### The problem
Rewrite all of the lines below, replacing "Where should I click to" with "Where do I click to" everywhere it appears and leaving everything else unchanged.

-.-.-

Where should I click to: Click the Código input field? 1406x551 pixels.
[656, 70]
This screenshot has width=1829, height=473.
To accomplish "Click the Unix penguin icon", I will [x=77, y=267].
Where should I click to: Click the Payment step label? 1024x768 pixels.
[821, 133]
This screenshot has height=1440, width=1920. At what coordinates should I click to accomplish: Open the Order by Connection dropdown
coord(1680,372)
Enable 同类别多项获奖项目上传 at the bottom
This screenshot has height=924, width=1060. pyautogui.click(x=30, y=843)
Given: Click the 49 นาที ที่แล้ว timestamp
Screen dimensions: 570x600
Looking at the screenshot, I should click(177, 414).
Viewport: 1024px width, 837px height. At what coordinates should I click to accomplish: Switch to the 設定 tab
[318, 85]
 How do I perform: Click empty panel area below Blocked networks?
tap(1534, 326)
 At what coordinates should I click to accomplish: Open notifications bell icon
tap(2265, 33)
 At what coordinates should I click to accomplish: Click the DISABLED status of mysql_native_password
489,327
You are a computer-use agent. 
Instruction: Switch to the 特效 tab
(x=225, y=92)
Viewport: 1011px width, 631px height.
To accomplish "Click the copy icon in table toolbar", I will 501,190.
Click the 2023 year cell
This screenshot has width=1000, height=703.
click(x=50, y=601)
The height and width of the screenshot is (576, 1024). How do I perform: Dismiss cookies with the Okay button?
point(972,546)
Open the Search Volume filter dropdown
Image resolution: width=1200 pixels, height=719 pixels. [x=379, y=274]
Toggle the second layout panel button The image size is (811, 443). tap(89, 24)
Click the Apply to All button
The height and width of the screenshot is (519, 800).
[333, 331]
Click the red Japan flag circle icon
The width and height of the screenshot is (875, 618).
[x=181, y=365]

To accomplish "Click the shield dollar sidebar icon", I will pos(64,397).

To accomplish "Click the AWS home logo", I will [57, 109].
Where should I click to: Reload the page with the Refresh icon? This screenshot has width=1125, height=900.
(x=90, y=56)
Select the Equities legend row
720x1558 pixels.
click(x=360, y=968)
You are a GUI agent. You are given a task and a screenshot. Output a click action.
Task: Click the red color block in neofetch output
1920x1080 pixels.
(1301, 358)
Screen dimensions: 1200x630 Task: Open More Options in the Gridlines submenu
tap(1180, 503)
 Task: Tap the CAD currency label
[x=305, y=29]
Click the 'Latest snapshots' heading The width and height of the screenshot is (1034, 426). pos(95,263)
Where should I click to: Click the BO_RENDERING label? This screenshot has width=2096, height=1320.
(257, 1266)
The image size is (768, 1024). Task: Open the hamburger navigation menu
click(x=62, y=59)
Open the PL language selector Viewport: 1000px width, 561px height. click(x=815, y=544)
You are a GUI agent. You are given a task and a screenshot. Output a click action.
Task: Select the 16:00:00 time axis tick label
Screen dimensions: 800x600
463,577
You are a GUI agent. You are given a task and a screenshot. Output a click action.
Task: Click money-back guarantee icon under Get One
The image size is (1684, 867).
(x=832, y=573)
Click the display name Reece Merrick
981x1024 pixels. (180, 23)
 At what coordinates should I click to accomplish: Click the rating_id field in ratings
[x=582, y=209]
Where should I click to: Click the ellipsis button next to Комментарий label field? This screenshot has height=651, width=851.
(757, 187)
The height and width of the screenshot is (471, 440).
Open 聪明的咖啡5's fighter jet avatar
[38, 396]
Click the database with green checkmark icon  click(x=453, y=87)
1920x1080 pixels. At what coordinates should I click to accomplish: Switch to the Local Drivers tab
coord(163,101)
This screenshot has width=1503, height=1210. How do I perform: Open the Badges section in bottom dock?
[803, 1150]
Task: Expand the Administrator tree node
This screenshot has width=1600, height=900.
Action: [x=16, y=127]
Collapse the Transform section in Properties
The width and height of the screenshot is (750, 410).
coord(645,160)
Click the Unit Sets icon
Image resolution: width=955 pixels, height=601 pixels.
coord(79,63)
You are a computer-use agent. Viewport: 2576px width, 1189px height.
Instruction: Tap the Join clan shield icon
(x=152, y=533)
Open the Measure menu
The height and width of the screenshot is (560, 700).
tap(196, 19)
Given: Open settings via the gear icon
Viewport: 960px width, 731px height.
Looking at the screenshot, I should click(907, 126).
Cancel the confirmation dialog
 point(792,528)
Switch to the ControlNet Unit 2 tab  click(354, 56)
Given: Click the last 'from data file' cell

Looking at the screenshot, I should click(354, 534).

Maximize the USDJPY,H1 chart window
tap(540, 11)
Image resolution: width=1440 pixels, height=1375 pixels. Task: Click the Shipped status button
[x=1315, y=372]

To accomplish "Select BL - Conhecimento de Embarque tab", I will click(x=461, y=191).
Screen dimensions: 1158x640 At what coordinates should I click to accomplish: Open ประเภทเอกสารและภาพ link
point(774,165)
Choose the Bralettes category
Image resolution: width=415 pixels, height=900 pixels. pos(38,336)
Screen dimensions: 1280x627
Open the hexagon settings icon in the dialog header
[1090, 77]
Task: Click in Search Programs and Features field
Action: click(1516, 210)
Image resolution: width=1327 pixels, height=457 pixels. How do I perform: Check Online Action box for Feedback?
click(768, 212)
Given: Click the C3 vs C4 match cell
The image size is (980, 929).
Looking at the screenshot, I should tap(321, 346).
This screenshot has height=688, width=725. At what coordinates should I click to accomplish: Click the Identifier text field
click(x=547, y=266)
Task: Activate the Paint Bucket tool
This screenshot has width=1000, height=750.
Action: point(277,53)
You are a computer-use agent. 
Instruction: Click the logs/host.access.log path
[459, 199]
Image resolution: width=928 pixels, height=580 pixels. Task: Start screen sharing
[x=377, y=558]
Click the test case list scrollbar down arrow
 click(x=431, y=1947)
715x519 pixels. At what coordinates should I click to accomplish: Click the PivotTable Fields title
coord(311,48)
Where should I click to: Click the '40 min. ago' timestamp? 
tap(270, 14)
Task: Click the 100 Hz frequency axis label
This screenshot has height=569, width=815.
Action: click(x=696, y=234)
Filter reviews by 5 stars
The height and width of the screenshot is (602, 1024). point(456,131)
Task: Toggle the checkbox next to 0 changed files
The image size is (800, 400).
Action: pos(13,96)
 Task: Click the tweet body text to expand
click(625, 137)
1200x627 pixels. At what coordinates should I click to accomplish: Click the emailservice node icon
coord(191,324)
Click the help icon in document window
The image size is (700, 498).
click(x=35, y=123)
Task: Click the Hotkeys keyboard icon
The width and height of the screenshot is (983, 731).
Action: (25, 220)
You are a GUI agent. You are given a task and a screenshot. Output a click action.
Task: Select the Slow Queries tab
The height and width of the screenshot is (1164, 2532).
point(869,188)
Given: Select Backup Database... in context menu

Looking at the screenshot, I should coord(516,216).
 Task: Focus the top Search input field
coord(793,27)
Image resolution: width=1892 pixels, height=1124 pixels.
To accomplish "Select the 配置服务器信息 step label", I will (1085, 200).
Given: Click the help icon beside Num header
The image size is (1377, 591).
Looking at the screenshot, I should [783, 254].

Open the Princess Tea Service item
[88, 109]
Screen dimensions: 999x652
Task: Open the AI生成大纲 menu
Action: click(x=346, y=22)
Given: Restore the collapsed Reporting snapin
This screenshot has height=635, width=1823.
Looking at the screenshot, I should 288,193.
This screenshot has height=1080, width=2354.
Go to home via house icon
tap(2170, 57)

-.-.-

### Exercise answer
Where do I click to: Click the Código input field? 1406x551 pixels.
[656, 70]
This screenshot has width=1829, height=473.
To accomplish "Click the Unix penguin icon", I will [x=77, y=267].
Where do I click to: Click the Payment step label? 1024x768 pixels.
[821, 133]
This screenshot has height=1440, width=1920. At what coordinates should I click to accomplish: Open the Order by Connection dropdown
coord(1680,372)
Enable 同类别多项获奖项目上传 at the bottom
This screenshot has height=924, width=1060. pyautogui.click(x=30, y=843)
Given: Click the 49 นาที ที่แล้ว timestamp
Screen dimensions: 570x600
Looking at the screenshot, I should click(177, 414).
Viewport: 1024px width, 837px height. At what coordinates should I click to accomplish: Switch to the 設定 tab
[318, 85]
 How do I perform: Click empty panel area below Blocked networks?
tap(1534, 326)
 At what coordinates should I click to accomplish: Open notifications bell icon
tap(2265, 33)
 At what coordinates should I click to accomplish: Click the DISABLED status of mysql_native_password
489,327
You are a computer-use agent. 
Instruction: Switch to the 特效 tab
(x=225, y=92)
Viewport: 1011px width, 631px height.
To accomplish "Click the copy icon in table toolbar", I will 501,190.
Click the 2023 year cell
This screenshot has width=1000, height=703.
click(x=50, y=601)
The height and width of the screenshot is (576, 1024). How do I perform: Dismiss cookies with the Okay button?
point(972,546)
Open the Search Volume filter dropdown
Image resolution: width=1200 pixels, height=719 pixels. [x=379, y=274]
Toggle the second layout panel button The image size is (811, 443). tap(89, 24)
Click the Apply to All button
The height and width of the screenshot is (519, 800).
[333, 331]
Click the red Japan flag circle icon
The width and height of the screenshot is (875, 618).
[x=181, y=365]

To accomplish "Click the shield dollar sidebar icon", I will pos(64,397).

To accomplish "Click the AWS home logo", I will [57, 109].
Where do I click to: Reload the page with the Refresh icon? This screenshot has width=1125, height=900.
(x=90, y=56)
Select the Equities legend row
720x1558 pixels.
click(x=360, y=968)
You are a GUI agent. You are given a task and a screenshot. Output a click action.
Task: Click the red color block in neofetch output
1920x1080 pixels.
(1301, 358)
Screen dimensions: 1200x630 Task: Open More Options in the Gridlines submenu
tap(1180, 503)
 Task: Tap the CAD currency label
[x=305, y=29]
Click the 'Latest snapshots' heading The width and height of the screenshot is (1034, 426). pos(95,263)
Where do I click to: Click the BO_RENDERING label? This screenshot has width=2096, height=1320.
(257, 1266)
The image size is (768, 1024). Task: Open the hamburger navigation menu
click(x=62, y=59)
Open the PL language selector Viewport: 1000px width, 561px height. click(x=815, y=544)
You are a GUI agent. You are given a task and a screenshot. Output a click action.
Task: Select the 16:00:00 time axis tick label
Screen dimensions: 800x600
463,577
You are a GUI agent. You are given a task and a screenshot. Output a click action.
Task: Click money-back guarantee icon under Get One
The image size is (1684, 867).
(x=832, y=573)
Click the display name Reece Merrick
981x1024 pixels. (180, 23)
 At what coordinates should I click to accomplish: Click the rating_id field in ratings
[x=582, y=209]
Where do I click to: Click the ellipsis button next to Комментарий label field? This screenshot has height=651, width=851.
(757, 187)
The height and width of the screenshot is (471, 440).
Open 聪明的咖啡5's fighter jet avatar
[38, 396]
Click the database with green checkmark icon  click(x=453, y=87)
1920x1080 pixels. At what coordinates should I click to accomplish: Switch to the Local Drivers tab
coord(163,101)
This screenshot has width=1503, height=1210. How do I perform: Open the Badges section in bottom dock?
[803, 1150]
Task: Expand the Administrator tree node
This screenshot has width=1600, height=900.
Action: [x=16, y=127]
Collapse the Transform section in Properties
The width and height of the screenshot is (750, 410).
coord(645,160)
Click the Unit Sets icon
Image resolution: width=955 pixels, height=601 pixels.
coord(79,63)
You are a computer-use agent. Viewport: 2576px width, 1189px height.
Instruction: Tap the Join clan shield icon
(x=152, y=533)
Open the Measure menu
The height and width of the screenshot is (560, 700).
tap(196, 19)
Given: Open settings via the gear icon
Viewport: 960px width, 731px height.
Looking at the screenshot, I should click(907, 126).
Cancel the confirmation dialog
 point(792,528)
Switch to the ControlNet Unit 2 tab  click(354, 56)
Given: Click the last 'from data file' cell

Looking at the screenshot, I should click(354, 534).

Maximize the USDJPY,H1 chart window
tap(540, 11)
Image resolution: width=1440 pixels, height=1375 pixels. Task: Click the Shipped status button
[x=1315, y=372]

To accomplish "Select BL - Conhecimento de Embarque tab", I will click(x=461, y=191).
Screen dimensions: 1158x640 At what coordinates should I click to accomplish: Open ประเภทเอกสารและภาพ link
point(774,165)
Choose the Bralettes category
Image resolution: width=415 pixels, height=900 pixels. pos(38,336)
Screen dimensions: 1280x627
Open the hexagon settings icon in the dialog header
[1090, 77]
Task: Click in Search Programs and Features field
Action: click(1516, 210)
Image resolution: width=1327 pixels, height=457 pixels. How do I perform: Check Online Action box for Feedback?
click(768, 212)
Given: Click the C3 vs C4 match cell
The image size is (980, 929).
Looking at the screenshot, I should tap(321, 346).
This screenshot has height=688, width=725. At what coordinates should I click to accomplish: Click the Identifier text field
click(x=547, y=266)
Task: Activate the Paint Bucket tool
This screenshot has width=1000, height=750.
Action: point(277,53)
You are a computer-use agent. 
Instruction: Click the logs/host.access.log path
[459, 199]
Image resolution: width=928 pixels, height=580 pixels. Task: Start screen sharing
[x=377, y=558]
Click the test case list scrollbar down arrow
 click(x=431, y=1947)
715x519 pixels. At what coordinates should I click to accomplish: Click the PivotTable Fields title
coord(311,48)
Where do I click to: Click the '40 min. ago' timestamp? 
tap(270, 14)
Task: Click the 100 Hz frequency axis label
This screenshot has height=569, width=815.
Action: click(x=696, y=234)
Filter reviews by 5 stars
The height and width of the screenshot is (602, 1024). point(456,131)
Task: Toggle the checkbox next to 0 changed files
The image size is (800, 400).
Action: pos(13,96)
 Task: Click the tweet body text to expand
click(625, 137)
1200x627 pixels. At what coordinates should I click to accomplish: Click the emailservice node icon
coord(191,324)
Click the help icon in document window
The image size is (700, 498).
click(x=35, y=123)
Task: Click the Hotkeys keyboard icon
The width and height of the screenshot is (983, 731).
Action: (25, 220)
You are a GUI agent. You are given a task and a screenshot. Output a click action.
Task: Select the Slow Queries tab
The height and width of the screenshot is (1164, 2532).
point(869,188)
Given: Select Backup Database... in context menu

Looking at the screenshot, I should coord(516,216).
 Task: Focus the top Search input field
coord(793,27)
Image resolution: width=1892 pixels, height=1124 pixels.
To accomplish "Select the 配置服务器信息 step label", I will (1085, 200).
Given: Click the help icon beside Num header
The image size is (1377, 591).
Looking at the screenshot, I should [783, 254].

Open the Princess Tea Service item
[88, 109]
Screen dimensions: 999x652
Task: Open the AI生成大纲 menu
Action: click(x=346, y=22)
Given: Restore the collapsed Reporting snapin
This screenshot has height=635, width=1823.
Looking at the screenshot, I should 288,193.
This screenshot has height=1080, width=2354.
Go to home via house icon
tap(2170, 57)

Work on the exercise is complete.